Likening their struggle to the 1873 Boston Tea Party in which colonists dumped imported tea into the Boston Harbor to protest unfair taxes, the companies say they will forfeit their licenses and stop paying taxes if changes aren’t made by July 1, 2022, the deadline for lawmakers to pass a new state budget.

“Without meaningful change, many, if not most licensed cannabis companies, will face a desperate choice: pay exorbitant taxes into a system designed for failure or pay employees so they can feed their families,” the letter states.

The business leaders cite statistics showing that 75% of marijuana in California is purchased on the black market. The 75% figure was confirmed by Arcview Research, a cannabis industry analysis group, according to the San Francisco Chronicle, though Arcview did not respond to a request for confirmation Friday.

The cannabis business advocates are asking for three major changes. They want the state to eliminate a cultivation tax, reportedly the only such tax in the world on a grown product at the farm level. They also want at least a three-year suspension of an excise tax on retail purchases. Additionally, they want the state to create a mechanism that will force certain localities to allow more pot dispensaries to open.

According to the business leaders, 68% of California lacks local regulations that allow customers to purchase pot from licensed dispensaries. They propose legislation that would require any city or county in which more than 50% of voters approved legalizing marijuana in 2016 to put a program in place for licensing pot dispensaries by July 1, 2022, or have it automatically default to a state program.

Pointing out that the state currently has a $31 billion budget surplus, the business leaders say California can afford to forego taking in a tiny fraction of that amount to help make the industry strong enough to compete with the black market over the next few years. The state collected $817 million in cannabis taxes this year, a 55% increase from the prior year.

A spokesperson for the governor said Friday that Newsom, a major proponent of legalizing marijuana in the state in 2016, is supportive of efforts to reform cannabis tax rules.

“It’s clear that the current tax construct is presenting unintended but serious challenges,” the governor's spokesperson Erin Mellon said in an emailed statement. "The administration is committed to meaningful pathways to achieve and maintain licensure for California’s small, legacy, and equity licensees, and to enforce illegal cannabis market.”

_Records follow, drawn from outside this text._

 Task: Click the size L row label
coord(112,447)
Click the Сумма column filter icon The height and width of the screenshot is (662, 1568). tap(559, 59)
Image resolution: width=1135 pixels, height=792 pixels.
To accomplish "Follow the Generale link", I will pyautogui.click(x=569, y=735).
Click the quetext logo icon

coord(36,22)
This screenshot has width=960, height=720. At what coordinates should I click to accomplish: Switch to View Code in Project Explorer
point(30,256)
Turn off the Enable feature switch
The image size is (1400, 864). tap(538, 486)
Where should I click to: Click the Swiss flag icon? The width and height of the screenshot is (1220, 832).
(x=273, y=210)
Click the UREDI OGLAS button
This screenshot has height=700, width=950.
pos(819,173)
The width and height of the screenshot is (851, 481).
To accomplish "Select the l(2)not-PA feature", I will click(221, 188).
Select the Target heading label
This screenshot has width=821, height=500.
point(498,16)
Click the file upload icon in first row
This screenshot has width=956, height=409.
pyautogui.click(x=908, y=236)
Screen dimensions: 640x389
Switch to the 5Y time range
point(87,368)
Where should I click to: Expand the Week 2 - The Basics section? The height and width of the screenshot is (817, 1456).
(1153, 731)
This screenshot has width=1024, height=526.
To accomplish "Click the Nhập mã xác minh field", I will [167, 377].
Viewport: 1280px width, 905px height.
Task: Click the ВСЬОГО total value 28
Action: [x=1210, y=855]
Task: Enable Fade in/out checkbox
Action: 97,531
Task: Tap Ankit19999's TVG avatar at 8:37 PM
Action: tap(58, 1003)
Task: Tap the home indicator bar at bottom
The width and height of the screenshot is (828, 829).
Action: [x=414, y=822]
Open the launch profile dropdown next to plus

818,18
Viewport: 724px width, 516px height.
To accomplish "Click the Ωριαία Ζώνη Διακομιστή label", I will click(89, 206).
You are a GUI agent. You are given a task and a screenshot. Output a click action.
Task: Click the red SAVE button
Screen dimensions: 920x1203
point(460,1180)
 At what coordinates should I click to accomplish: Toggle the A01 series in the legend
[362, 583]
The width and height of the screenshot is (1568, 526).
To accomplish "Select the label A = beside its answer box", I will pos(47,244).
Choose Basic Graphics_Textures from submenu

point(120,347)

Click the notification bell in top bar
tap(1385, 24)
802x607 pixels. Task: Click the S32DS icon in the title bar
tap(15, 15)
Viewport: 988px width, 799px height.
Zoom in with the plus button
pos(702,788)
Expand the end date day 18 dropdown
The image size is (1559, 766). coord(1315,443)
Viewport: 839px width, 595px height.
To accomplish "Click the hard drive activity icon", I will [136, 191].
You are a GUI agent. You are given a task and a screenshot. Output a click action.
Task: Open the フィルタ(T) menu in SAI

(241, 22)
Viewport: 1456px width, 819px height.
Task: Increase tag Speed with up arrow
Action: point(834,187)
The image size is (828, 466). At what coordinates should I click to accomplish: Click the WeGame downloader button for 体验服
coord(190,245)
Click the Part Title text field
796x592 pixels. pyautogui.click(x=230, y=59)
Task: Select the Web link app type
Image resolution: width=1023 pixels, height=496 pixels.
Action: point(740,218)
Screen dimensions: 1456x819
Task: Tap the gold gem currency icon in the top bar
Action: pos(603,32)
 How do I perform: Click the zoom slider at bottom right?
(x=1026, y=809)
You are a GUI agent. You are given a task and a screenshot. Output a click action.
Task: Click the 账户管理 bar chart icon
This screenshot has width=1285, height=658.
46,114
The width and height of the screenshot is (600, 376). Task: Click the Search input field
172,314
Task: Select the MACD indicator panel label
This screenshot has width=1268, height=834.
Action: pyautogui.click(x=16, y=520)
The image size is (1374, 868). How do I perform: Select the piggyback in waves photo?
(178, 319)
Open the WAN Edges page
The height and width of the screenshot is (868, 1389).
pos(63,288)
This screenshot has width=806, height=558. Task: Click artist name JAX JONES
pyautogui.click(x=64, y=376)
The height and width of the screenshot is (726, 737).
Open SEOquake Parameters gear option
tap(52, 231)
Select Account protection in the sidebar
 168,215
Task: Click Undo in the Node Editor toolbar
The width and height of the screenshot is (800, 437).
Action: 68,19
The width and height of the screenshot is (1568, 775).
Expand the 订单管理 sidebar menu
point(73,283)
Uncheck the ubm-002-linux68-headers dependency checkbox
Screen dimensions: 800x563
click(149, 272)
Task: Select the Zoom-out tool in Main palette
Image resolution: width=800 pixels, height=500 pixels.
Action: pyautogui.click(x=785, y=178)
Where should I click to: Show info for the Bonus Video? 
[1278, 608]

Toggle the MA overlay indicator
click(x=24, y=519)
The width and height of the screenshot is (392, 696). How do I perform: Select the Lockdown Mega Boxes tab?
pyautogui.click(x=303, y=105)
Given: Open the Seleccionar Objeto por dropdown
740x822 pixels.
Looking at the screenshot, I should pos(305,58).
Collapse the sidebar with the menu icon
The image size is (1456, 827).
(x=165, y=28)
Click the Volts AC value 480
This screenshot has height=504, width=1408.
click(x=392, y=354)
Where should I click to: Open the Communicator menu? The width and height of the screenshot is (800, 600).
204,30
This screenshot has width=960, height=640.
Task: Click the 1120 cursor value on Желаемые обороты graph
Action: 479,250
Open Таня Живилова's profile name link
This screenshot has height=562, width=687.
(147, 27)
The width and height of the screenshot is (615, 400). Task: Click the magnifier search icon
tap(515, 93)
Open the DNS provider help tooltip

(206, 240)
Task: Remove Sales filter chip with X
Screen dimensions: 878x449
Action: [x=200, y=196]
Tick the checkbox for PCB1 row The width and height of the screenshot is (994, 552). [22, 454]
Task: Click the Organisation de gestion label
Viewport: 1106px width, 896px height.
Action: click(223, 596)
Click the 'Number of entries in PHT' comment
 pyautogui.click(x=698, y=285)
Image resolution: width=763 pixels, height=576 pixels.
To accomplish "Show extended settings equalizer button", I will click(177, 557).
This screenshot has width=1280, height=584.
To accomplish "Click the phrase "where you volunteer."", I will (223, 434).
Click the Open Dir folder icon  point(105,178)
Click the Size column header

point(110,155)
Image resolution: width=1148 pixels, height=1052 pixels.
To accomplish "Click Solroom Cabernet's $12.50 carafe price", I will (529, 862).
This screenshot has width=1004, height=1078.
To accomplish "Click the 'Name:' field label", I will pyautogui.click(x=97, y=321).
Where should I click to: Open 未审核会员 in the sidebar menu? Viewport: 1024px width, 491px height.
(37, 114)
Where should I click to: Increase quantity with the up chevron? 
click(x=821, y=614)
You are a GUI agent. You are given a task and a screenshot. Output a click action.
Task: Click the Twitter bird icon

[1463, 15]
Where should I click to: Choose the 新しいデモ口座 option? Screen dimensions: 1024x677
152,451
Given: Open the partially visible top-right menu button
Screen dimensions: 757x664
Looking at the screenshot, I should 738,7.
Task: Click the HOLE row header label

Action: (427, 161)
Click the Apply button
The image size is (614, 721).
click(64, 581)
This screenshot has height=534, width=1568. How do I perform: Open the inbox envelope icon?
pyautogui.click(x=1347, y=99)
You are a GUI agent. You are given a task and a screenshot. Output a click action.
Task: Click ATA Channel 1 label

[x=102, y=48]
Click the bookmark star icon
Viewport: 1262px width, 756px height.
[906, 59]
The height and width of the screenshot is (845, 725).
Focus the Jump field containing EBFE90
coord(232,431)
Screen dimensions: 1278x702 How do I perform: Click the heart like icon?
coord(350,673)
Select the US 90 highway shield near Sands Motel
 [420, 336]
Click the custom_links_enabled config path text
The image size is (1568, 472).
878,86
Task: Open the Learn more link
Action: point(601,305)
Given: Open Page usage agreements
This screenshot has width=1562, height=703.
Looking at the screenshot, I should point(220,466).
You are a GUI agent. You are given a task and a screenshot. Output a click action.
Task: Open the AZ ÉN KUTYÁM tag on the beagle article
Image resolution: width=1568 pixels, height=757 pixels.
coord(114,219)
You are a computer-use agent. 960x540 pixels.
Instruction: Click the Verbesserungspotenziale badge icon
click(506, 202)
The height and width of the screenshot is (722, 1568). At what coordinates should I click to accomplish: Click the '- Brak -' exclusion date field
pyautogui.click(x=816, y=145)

Any change to the tax rules will require approval by two-thirds of lawmakers in the state Senate and Assembly, which could pose an obstacle for efforts to reform the tax rules.

During a press call Friday, Lindsay Robinson of the California Cannabis Industry Association said business leaders have considered introducing a ballot measure to change the tax system but so far they haven’t found backers willing to commit the $20 to $30 million needed to run a successful ballot initiative campaign.

Steve D’Angelo, a cannabis rights advocate who co-founded the cannabis company Harborside, with which he is no longer affiliated, said voters were told in 2016 that legalization would make cannabis safer for consumers and allow black-market sellers to transition to a regulated, legal market. But he said that never happened.

High taxes and onerous regulations kept unlicensed cultivators out of the legal market and contributed to illegal sales making up three quarters of all marijuana sales in California today, he said.

“The legacy market needs to be welcomed into the legal system,” D’Angelo said. “Otherwise it will just stay outside and compete with the legal system.”

In December, San Francisco’s board of supervisors voted to suspend local taxes on cannabis sales through the end of 2022 to help licensed marijuana retailers compete with cheaper black-market pot sellers.